Let’s frame our thinking about AI and its progress with some historic references.
AI was developed originally as “expert systems” in the 80s. It was a so called deterministic machine learning approach, where you can with confidence determine that 1+1 = 2.
In 2022 GPT first came out with Large Language Models (LLMs) with the introduction Microsoft GPT. This rush to generative AI led to the next set of big advancements. This LLM can be characterized as a probabilistic version of AI. For example, ere 1+1 might = 2 99.3% of the time.
Now with the release of agentic AI in 2024 we have AI agents that are able to make decisions. The AI agent is a “decision engine” that can make decisions as it continues to automate. These agents can learn, they can reason, they can make decisions.
Most of us see the agentic AI through the lens of past models. In other words a one to one relationship. I will have my healthcare agent. It will be one agent for me. I will have my financial advisor agent and it will be another single agent for me.
We should rethink the ratio of agents in a corporate setting. Now in a corporate setting, we are going to automate an entire department.
The biggest and most crucial decision that needs to be made is where do you insert the “human-in-the-loop.” You have to go through your business process flow and build a decision tree to identify where you will insert the human. For example you might send in the human because you need the human to be in close touch with your high value customers. Or you may have the human inserted because of a regulatory and reporting requirement…
We should now think that we are replacing at a rate of 1 to 10, and soon 1 to 100 people with agents.
Ray Wang shared a little history on what Meta (Facebook) said that last year that they replaced 17% of their finance operations organization with agentic automated agents. This year Meta expects the 35% of their finance department will be automated. Next year 50% of finance will be replaced with agents.

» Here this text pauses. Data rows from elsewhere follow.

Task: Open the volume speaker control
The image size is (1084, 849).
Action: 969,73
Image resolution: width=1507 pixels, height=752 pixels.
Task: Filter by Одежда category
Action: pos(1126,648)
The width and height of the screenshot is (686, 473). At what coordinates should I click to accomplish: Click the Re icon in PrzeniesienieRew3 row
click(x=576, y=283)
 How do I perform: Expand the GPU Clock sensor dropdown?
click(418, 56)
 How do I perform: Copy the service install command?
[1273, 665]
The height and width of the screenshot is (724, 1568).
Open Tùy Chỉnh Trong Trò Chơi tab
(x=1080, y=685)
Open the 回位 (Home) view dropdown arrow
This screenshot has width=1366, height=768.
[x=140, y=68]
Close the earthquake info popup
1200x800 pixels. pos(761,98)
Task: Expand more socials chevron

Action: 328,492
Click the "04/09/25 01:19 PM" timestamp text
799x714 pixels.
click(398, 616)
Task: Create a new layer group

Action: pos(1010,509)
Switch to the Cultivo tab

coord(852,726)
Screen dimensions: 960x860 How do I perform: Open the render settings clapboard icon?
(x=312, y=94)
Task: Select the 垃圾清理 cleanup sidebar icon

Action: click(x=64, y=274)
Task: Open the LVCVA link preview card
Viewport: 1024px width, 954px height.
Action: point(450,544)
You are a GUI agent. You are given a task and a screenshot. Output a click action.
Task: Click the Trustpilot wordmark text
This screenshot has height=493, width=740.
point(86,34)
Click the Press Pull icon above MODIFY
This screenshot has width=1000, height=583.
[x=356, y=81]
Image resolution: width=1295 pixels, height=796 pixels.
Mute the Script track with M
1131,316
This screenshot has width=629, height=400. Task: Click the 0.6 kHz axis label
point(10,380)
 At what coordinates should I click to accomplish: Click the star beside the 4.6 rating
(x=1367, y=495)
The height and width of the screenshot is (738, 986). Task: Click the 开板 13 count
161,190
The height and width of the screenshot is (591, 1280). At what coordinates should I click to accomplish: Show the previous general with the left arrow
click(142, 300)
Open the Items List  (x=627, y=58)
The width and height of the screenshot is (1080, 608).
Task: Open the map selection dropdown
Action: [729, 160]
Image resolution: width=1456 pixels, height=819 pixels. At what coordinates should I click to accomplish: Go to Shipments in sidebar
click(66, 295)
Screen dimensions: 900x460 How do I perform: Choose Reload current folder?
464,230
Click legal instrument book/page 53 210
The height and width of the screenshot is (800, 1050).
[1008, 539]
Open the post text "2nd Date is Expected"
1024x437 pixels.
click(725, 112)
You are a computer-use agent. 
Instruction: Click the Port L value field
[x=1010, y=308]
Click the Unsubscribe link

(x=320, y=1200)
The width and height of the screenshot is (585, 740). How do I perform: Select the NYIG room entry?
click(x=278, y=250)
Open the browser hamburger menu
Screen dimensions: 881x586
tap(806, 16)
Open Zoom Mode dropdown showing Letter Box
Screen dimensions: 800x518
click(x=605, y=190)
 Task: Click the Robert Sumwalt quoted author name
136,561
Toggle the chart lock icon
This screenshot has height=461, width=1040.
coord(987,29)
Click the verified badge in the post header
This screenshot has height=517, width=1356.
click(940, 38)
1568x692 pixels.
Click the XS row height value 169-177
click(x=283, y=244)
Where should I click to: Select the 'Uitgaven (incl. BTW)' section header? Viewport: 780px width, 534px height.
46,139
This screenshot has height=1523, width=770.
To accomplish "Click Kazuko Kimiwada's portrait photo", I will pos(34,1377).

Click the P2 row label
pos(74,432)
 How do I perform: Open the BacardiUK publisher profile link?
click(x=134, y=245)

Staff functions like Accounts Payable, Accounts Receivable, etc. are very easy to automate. We have an existing models where we outsourced these back office functions to India in the past.
Looking forward if you are not out in the field, such as sales where you touch the customer or in product development where you create new experience/products (hardware or services) you will likely be at the front end of functions that are at the top of the list to be automated.
As the renowned technology futurist Ray Wang says, we are in the age of exponential efficiency. Unless you can do something 10 times better or 10 times cheaper when you look forward in your corporate trajectory, you will be vulnerable to competitors who are deploying agentic AI at scale.